> **Direction**: Can you write out the following material word for word, leaving out the pictures?

> **Data for the task**:

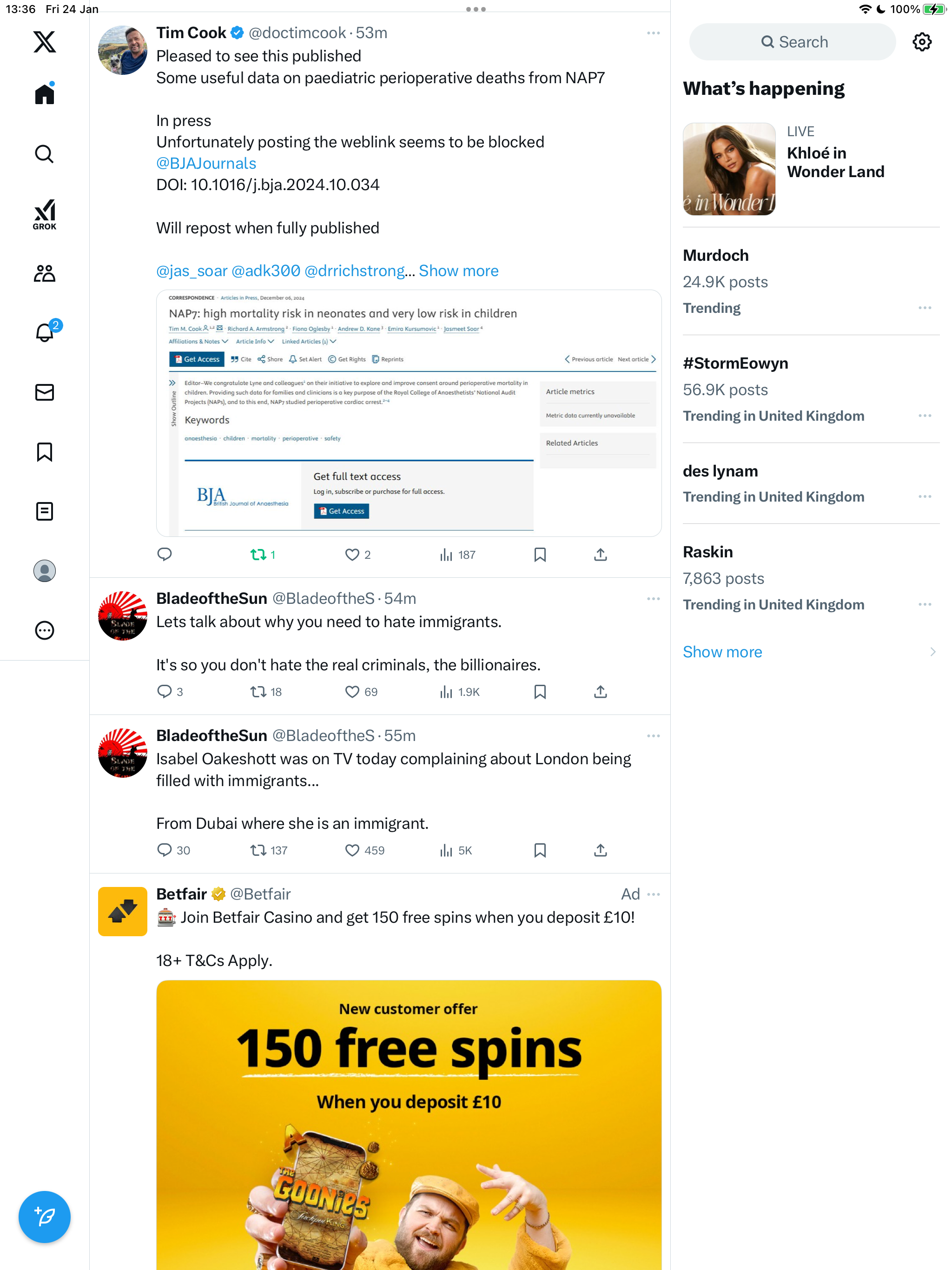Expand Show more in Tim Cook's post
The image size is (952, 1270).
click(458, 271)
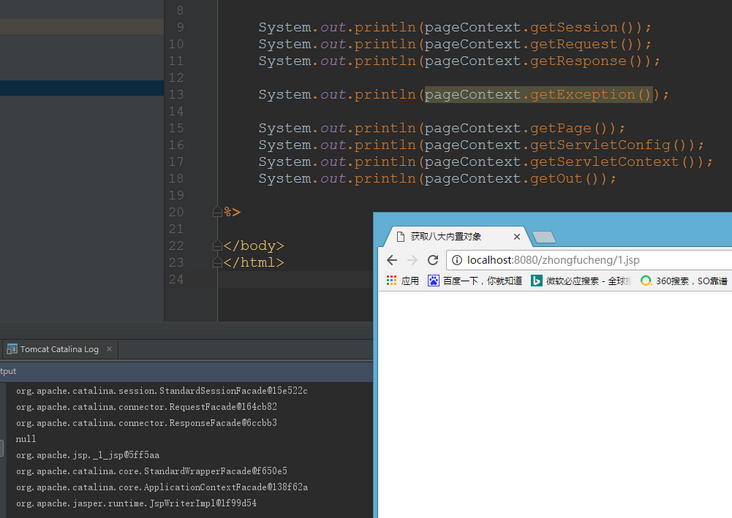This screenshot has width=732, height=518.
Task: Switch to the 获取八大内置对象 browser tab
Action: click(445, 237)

> **Answer to this exercise**:
Expand Show more in Tim Cook's post
The image size is (952, 1270).
click(458, 271)
This screenshot has width=732, height=518.
Task: Switch to the 获取八大内置对象 browser tab
Action: click(445, 237)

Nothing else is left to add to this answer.